[Records from a data source]
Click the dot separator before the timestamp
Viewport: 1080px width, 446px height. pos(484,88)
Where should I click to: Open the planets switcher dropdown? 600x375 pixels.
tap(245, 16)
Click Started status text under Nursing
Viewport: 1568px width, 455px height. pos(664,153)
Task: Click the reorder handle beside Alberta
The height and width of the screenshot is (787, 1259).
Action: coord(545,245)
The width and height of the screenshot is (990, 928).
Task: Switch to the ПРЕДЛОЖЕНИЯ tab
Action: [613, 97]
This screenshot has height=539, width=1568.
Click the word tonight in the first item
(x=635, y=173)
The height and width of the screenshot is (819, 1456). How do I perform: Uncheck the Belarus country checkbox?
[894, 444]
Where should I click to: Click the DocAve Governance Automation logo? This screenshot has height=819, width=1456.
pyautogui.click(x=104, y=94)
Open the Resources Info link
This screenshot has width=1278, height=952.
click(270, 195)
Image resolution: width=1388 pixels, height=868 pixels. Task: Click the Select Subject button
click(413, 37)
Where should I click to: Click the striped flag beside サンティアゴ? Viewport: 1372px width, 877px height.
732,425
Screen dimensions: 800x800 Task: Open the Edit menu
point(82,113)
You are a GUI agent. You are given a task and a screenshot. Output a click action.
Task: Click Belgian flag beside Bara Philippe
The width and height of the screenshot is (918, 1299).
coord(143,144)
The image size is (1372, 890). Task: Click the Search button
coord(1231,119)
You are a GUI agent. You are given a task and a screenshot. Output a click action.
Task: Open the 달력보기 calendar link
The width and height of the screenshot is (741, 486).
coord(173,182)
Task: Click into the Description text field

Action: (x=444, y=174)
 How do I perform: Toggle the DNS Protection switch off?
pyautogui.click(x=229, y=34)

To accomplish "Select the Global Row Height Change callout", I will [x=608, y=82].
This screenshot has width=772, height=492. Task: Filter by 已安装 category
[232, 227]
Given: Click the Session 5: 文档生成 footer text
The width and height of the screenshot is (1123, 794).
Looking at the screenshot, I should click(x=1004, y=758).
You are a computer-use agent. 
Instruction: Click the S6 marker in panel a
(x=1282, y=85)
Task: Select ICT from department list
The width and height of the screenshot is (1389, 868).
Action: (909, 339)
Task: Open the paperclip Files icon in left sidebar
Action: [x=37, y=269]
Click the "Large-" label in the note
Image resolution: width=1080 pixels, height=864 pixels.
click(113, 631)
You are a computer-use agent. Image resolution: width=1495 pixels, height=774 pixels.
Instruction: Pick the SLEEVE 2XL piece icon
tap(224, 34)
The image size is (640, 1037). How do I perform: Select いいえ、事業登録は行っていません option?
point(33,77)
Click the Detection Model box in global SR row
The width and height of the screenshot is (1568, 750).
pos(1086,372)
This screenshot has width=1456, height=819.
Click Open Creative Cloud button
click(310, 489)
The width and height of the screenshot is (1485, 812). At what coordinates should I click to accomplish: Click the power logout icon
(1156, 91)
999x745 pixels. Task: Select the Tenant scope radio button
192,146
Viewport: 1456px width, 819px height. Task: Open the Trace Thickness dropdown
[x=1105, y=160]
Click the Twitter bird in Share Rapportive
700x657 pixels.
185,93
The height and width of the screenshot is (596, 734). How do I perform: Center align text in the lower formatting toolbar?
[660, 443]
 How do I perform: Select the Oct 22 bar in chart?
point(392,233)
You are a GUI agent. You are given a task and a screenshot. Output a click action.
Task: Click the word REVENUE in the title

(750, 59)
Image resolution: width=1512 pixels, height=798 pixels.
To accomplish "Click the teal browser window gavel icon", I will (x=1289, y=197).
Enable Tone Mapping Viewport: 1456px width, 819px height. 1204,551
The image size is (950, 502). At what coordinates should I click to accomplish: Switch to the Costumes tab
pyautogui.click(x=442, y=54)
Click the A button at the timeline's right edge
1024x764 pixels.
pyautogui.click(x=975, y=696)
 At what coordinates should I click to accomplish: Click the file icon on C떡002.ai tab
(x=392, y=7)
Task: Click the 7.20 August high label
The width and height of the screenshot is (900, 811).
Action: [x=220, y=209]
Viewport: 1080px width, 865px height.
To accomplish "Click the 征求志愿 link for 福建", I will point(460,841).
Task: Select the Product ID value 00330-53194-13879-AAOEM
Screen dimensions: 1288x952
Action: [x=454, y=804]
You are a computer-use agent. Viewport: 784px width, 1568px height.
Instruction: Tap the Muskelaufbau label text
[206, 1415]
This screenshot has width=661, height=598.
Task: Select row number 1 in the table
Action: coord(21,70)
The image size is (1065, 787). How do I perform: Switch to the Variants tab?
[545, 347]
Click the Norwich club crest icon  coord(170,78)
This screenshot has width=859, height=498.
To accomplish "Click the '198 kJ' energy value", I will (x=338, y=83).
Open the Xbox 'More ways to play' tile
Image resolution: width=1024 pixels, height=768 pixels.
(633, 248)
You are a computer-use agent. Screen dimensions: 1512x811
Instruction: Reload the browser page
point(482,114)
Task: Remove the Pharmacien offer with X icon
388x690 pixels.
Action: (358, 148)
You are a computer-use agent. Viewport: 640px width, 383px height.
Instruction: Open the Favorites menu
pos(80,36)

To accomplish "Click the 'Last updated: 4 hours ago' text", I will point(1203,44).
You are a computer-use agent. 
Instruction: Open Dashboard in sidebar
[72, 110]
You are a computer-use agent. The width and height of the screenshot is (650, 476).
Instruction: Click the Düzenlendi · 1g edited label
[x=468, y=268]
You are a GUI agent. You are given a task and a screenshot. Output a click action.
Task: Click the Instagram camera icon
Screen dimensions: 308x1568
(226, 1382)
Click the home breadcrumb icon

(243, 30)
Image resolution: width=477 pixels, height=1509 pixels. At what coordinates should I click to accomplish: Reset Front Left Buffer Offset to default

**STATED GOAL**
Write out all the items above again, substituting "screen agent" for every occurrence of "GUI agent" and leaving everything else unchanged.

**REPLY**
Click the dot separator before the timestamp
Viewport: 1080px width, 446px height. pos(484,88)
Where should I click to: Open the planets switcher dropdown? 600x375 pixels.
tap(245, 16)
Click Started status text under Nursing
Viewport: 1568px width, 455px height. pos(664,153)
Task: Click the reorder handle beside Alberta
The height and width of the screenshot is (787, 1259).
Action: coord(545,245)
The width and height of the screenshot is (990, 928).
Task: Switch to the ПРЕДЛОЖЕНИЯ tab
Action: [613, 97]
This screenshot has height=539, width=1568.
Click the word tonight in the first item
(x=635, y=173)
The height and width of the screenshot is (819, 1456). How do I perform: Uncheck the Belarus country checkbox?
[894, 444]
Where should I click to: Click the DocAve Governance Automation logo? This screenshot has height=819, width=1456.
pyautogui.click(x=104, y=94)
Open the Resources Info link
This screenshot has width=1278, height=952.
click(270, 195)
Image resolution: width=1388 pixels, height=868 pixels. Task: Click the Select Subject button
click(413, 37)
Where should I click to: Click the striped flag beside サンティアゴ? Viewport: 1372px width, 877px height.
732,425
Screen dimensions: 800x800 Task: Open the Edit menu
point(82,113)
You are a screen agent. You are given a task and a screenshot. Output a click action.
Task: Click Belgian flag beside Bara Philippe
The width and height of the screenshot is (918, 1299).
coord(143,144)
The image size is (1372, 890). Task: Click the Search button
coord(1231,119)
You are a screen agent. You are given a task and a screenshot. Output a click action.
Task: Open the 달력보기 calendar link
The width and height of the screenshot is (741, 486).
coord(173,182)
Task: Click into the Description text field

Action: (x=444, y=174)
 How do I perform: Toggle the DNS Protection switch off?
pyautogui.click(x=229, y=34)

To accomplish "Select the Global Row Height Change callout", I will [x=608, y=82].
This screenshot has width=772, height=492. Task: Filter by 已安装 category
[232, 227]
Given: Click the Session 5: 文档生成 footer text
The width and height of the screenshot is (1123, 794).
Looking at the screenshot, I should click(x=1004, y=758).
You are a computer-use agent. 
Instruction: Click the S6 marker in panel a
(x=1282, y=85)
Task: Select ICT from department list
The width and height of the screenshot is (1389, 868).
Action: (909, 339)
Task: Open the paperclip Files icon in left sidebar
Action: [x=37, y=269]
Click the "Large-" label in the note
Image resolution: width=1080 pixels, height=864 pixels.
click(113, 631)
You are a computer-use agent. Image resolution: width=1495 pixels, height=774 pixels.
Instruction: Pick the SLEEVE 2XL piece icon
tap(224, 34)
The image size is (640, 1037). How do I perform: Select いいえ、事業登録は行っていません option?
point(33,77)
Click the Detection Model box in global SR row
The width and height of the screenshot is (1568, 750).
pos(1086,372)
This screenshot has width=1456, height=819.
Click Open Creative Cloud button
click(310, 489)
The width and height of the screenshot is (1485, 812). At what coordinates should I click to accomplish: Click the power logout icon
(1156, 91)
999x745 pixels. Task: Select the Tenant scope radio button
192,146
Viewport: 1456px width, 819px height. Task: Open the Trace Thickness dropdown
[x=1105, y=160]
Click the Twitter bird in Share Rapportive
700x657 pixels.
185,93
The height and width of the screenshot is (596, 734). How do I perform: Center align text in the lower formatting toolbar?
[660, 443]
 How do I perform: Select the Oct 22 bar in chart?
point(392,233)
You are a screen agent. You are given a task and a screenshot. Output a click action.
Task: Click the word REVENUE in the title

(750, 59)
Image resolution: width=1512 pixels, height=798 pixels.
To accomplish "Click the teal browser window gavel icon", I will (x=1289, y=197).
Enable Tone Mapping Viewport: 1456px width, 819px height. 1204,551
The image size is (950, 502). At what coordinates should I click to accomplish: Switch to the Costumes tab
pyautogui.click(x=442, y=54)
Click the A button at the timeline's right edge
1024x764 pixels.
pyautogui.click(x=975, y=696)
 At what coordinates should I click to accomplish: Click the file icon on C떡002.ai tab
(x=392, y=7)
Task: Click the 7.20 August high label
The width and height of the screenshot is (900, 811).
Action: [x=220, y=209]
Viewport: 1080px width, 865px height.
To accomplish "Click the 征求志愿 link for 福建", I will point(460,841).
Task: Select the Product ID value 00330-53194-13879-AAOEM
Screen dimensions: 1288x952
Action: [x=454, y=804]
You are a computer-use agent. Viewport: 784px width, 1568px height.
Instruction: Tap the Muskelaufbau label text
[206, 1415]
This screenshot has width=661, height=598.
Task: Select row number 1 in the table
Action: coord(21,70)
The image size is (1065, 787). How do I perform: Switch to the Variants tab?
[545, 347]
Click the Norwich club crest icon  coord(170,78)
This screenshot has width=859, height=498.
To accomplish "Click the '198 kJ' energy value", I will (x=338, y=83).
Open the Xbox 'More ways to play' tile
Image resolution: width=1024 pixels, height=768 pixels.
(633, 248)
You are a computer-use agent. Screen dimensions: 1512x811
Instruction: Reload the browser page
point(482,114)
Task: Remove the Pharmacien offer with X icon
388x690 pixels.
Action: (358, 148)
You are a computer-use agent. Viewport: 640px width, 383px height.
Instruction: Open the Favorites menu
pos(80,36)

To accomplish "Click the 'Last updated: 4 hours ago' text", I will point(1203,44).
You are a computer-use agent. 
Instruction: Open Dashboard in sidebar
[72, 110]
You are a computer-use agent. The width and height of the screenshot is (650, 476).
Instruction: Click the Düzenlendi · 1g edited label
[x=468, y=268]
You are a screen agent. You are given a task and a screenshot. Output a click action.
Task: Click the Instagram camera icon
Screen dimensions: 308x1568
(226, 1382)
Click the home breadcrumb icon

(243, 30)
Image resolution: width=477 pixels, height=1509 pixels. At what coordinates should I click to accomplish: Reset Front Left Buffer Offset to default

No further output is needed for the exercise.